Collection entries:
====
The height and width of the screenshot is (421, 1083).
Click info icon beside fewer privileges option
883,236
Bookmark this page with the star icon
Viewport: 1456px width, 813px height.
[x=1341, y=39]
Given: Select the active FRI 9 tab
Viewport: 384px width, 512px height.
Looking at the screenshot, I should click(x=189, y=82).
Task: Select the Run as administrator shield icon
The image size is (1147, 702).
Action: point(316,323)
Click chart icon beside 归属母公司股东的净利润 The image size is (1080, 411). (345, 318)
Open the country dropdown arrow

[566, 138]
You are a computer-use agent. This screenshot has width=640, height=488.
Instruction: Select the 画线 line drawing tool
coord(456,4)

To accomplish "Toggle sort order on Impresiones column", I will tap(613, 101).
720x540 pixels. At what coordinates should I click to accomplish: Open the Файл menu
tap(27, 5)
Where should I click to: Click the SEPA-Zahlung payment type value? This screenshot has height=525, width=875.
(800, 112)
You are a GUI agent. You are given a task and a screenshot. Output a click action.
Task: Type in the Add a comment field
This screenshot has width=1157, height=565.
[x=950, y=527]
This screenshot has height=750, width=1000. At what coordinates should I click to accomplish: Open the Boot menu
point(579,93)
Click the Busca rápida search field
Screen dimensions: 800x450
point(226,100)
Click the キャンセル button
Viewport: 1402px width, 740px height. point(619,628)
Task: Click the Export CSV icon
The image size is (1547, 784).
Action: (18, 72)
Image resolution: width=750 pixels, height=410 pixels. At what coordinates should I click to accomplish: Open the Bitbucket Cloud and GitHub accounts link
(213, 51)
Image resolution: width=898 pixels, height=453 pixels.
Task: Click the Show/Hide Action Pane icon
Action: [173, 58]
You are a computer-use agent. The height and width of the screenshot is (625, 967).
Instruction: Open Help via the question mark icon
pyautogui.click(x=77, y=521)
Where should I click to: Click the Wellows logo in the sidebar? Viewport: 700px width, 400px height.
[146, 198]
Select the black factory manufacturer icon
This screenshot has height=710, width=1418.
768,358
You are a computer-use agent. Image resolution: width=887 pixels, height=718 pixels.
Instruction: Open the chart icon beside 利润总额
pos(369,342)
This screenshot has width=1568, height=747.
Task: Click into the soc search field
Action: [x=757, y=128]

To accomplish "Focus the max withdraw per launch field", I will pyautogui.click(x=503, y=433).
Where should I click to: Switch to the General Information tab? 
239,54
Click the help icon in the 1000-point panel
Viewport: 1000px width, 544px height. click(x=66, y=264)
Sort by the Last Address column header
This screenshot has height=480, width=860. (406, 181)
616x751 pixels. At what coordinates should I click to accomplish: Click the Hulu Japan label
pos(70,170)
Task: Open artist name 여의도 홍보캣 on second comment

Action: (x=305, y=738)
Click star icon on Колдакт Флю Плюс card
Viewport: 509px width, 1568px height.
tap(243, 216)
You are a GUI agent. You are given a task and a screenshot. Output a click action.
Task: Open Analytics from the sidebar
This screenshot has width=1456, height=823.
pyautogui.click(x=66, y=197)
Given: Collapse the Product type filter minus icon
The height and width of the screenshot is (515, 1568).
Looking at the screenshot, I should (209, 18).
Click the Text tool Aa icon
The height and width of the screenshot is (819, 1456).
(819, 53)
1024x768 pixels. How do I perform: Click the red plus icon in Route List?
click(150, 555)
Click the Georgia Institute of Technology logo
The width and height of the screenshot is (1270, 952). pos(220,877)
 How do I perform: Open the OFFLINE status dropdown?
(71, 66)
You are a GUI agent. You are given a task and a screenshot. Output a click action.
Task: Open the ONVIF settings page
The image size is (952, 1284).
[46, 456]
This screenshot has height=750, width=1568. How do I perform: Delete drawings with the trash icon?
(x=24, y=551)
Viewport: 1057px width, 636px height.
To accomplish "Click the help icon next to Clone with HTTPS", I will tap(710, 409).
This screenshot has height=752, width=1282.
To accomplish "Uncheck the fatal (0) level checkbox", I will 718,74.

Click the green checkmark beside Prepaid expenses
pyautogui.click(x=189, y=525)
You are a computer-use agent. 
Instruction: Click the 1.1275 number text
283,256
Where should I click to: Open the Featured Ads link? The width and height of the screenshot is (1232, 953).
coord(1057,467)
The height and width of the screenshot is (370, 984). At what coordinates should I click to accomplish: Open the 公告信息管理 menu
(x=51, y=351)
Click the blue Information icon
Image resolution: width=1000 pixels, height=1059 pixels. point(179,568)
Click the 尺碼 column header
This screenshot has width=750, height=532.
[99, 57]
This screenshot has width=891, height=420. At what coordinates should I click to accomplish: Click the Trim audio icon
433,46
====
> **Exercise brief**: Quote the data in full, keeping each word unchanged.

> **Problem solution**:
The height and width of the screenshot is (421, 1083).
Click info icon beside fewer privileges option
883,236
Bookmark this page with the star icon
Viewport: 1456px width, 813px height.
[x=1341, y=39]
Given: Select the active FRI 9 tab
Viewport: 384px width, 512px height.
Looking at the screenshot, I should click(x=189, y=82).
Task: Select the Run as administrator shield icon
The image size is (1147, 702).
Action: point(316,323)
Click chart icon beside 归属母公司股东的净利润 The image size is (1080, 411). (345, 318)
Open the country dropdown arrow

[566, 138]
You are a computer-use agent. This screenshot has width=640, height=488.
Instruction: Select the 画线 line drawing tool
coord(456,4)

To accomplish "Toggle sort order on Impresiones column", I will tap(613, 101).
720x540 pixels. At what coordinates should I click to accomplish: Open the Файл menu
tap(27, 5)
Where should I click to: Click the SEPA-Zahlung payment type value? This screenshot has height=525, width=875.
(800, 112)
You are a GUI agent. You are given a task and a screenshot. Output a click action.
Task: Type in the Add a comment field
This screenshot has width=1157, height=565.
[x=950, y=527]
This screenshot has height=750, width=1000. At what coordinates should I click to accomplish: Open the Boot menu
point(579,93)
Click the Busca rápida search field
Screen dimensions: 800x450
point(226,100)
Click the キャンセル button
Viewport: 1402px width, 740px height. point(619,628)
Task: Click the Export CSV icon
The image size is (1547, 784).
Action: (18, 72)
Image resolution: width=750 pixels, height=410 pixels. At what coordinates should I click to accomplish: Open the Bitbucket Cloud and GitHub accounts link
(213, 51)
Image resolution: width=898 pixels, height=453 pixels.
Task: Click the Show/Hide Action Pane icon
Action: [173, 58]
You are a computer-use agent. The height and width of the screenshot is (625, 967).
Instruction: Open Help via the question mark icon
pyautogui.click(x=77, y=521)
Where should I click to: Click the Wellows logo in the sidebar? Viewport: 700px width, 400px height.
[146, 198]
Select the black factory manufacturer icon
This screenshot has height=710, width=1418.
768,358
You are a computer-use agent. Image resolution: width=887 pixels, height=718 pixels.
Instruction: Open the chart icon beside 利润总额
pos(369,342)
This screenshot has width=1568, height=747.
Task: Click into the soc search field
Action: [x=757, y=128]

To accomplish "Focus the max withdraw per launch field", I will pyautogui.click(x=503, y=433).
Where should I click to: Switch to the General Information tab? 
239,54
Click the help icon in the 1000-point panel
Viewport: 1000px width, 544px height. click(x=66, y=264)
Sort by the Last Address column header
This screenshot has height=480, width=860. (406, 181)
616x751 pixels. At what coordinates should I click to accomplish: Click the Hulu Japan label
pos(70,170)
Task: Open artist name 여의도 홍보캣 on second comment

Action: (x=305, y=738)
Click star icon on Колдакт Флю Плюс card
Viewport: 509px width, 1568px height.
tap(243, 216)
You are a GUI agent. You are given a task and a screenshot. Output a click action.
Task: Open Analytics from the sidebar
This screenshot has width=1456, height=823.
pyautogui.click(x=66, y=197)
Given: Collapse the Product type filter minus icon
The height and width of the screenshot is (515, 1568).
Looking at the screenshot, I should (209, 18).
Click the Text tool Aa icon
The height and width of the screenshot is (819, 1456).
(819, 53)
1024x768 pixels. How do I perform: Click the red plus icon in Route List?
click(150, 555)
Click the Georgia Institute of Technology logo
The width and height of the screenshot is (1270, 952). pos(220,877)
 How do I perform: Open the OFFLINE status dropdown?
(71, 66)
You are a GUI agent. You are given a task and a screenshot. Output a click action.
Task: Open the ONVIF settings page
The image size is (952, 1284).
[46, 456]
This screenshot has height=750, width=1568. How do I perform: Delete drawings with the trash icon?
(x=24, y=551)
Viewport: 1057px width, 636px height.
To accomplish "Click the help icon next to Clone with HTTPS", I will tap(710, 409).
This screenshot has height=752, width=1282.
To accomplish "Uncheck the fatal (0) level checkbox", I will 718,74.

Click the green checkmark beside Prepaid expenses
pyautogui.click(x=189, y=525)
You are a computer-use agent. 
Instruction: Click the 1.1275 number text
283,256
Where should I click to: Open the Featured Ads link? The width and height of the screenshot is (1232, 953).
coord(1057,467)
The height and width of the screenshot is (370, 984). At what coordinates should I click to accomplish: Open the 公告信息管理 menu
(x=51, y=351)
Click the blue Information icon
Image resolution: width=1000 pixels, height=1059 pixels. point(179,568)
Click the 尺碼 column header
This screenshot has width=750, height=532.
[99, 57]
This screenshot has width=891, height=420. At what coordinates should I click to accomplish: Click the Trim audio icon
433,46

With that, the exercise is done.